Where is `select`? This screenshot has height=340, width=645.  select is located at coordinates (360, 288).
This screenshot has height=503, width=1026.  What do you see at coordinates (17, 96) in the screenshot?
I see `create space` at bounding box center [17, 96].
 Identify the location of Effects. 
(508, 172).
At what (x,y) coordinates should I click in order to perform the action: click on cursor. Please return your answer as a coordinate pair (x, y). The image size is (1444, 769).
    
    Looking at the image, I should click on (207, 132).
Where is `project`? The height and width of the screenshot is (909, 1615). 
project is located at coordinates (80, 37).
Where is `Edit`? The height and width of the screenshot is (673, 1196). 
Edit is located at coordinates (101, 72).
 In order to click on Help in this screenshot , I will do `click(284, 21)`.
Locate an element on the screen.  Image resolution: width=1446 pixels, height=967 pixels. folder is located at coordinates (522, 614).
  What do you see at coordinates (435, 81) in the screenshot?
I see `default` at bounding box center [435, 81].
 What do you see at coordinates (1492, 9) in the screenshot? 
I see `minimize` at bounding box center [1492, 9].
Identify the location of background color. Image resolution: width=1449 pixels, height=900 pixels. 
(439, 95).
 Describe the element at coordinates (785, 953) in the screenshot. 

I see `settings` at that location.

--

### WHAT YOU WILL DO
Reproduce the listing above line for line, with no change to any word, number, or mark of punctuation.

### WRITTEN RESPONSE
Where is `select`? This screenshot has height=340, width=645.  select is located at coordinates (360, 288).
This screenshot has height=503, width=1026.  What do you see at coordinates (17, 96) in the screenshot?
I see `create space` at bounding box center [17, 96].
 Identify the location of Effects. 
(508, 172).
At what (x,y) coordinates should I click in order to perform the action: click on cursor. Please return your answer as a coordinate pair (x, y). The image size is (1444, 769).
    
    Looking at the image, I should click on (207, 132).
Where is `project`? The height and width of the screenshot is (909, 1615). 
project is located at coordinates (80, 37).
Where is `Edit`? The height and width of the screenshot is (673, 1196). 
Edit is located at coordinates (101, 72).
 In order to click on Help in this screenshot , I will do `click(284, 21)`.
Locate an element on the screen.  Image resolution: width=1446 pixels, height=967 pixels. folder is located at coordinates (522, 614).
  What do you see at coordinates (435, 81) in the screenshot?
I see `default` at bounding box center [435, 81].
 What do you see at coordinates (1492, 9) in the screenshot? 
I see `minimize` at bounding box center [1492, 9].
Identify the location of background color. Image resolution: width=1449 pixels, height=900 pixels. 
(439, 95).
 Describe the element at coordinates (785, 953) in the screenshot. 

I see `settings` at that location.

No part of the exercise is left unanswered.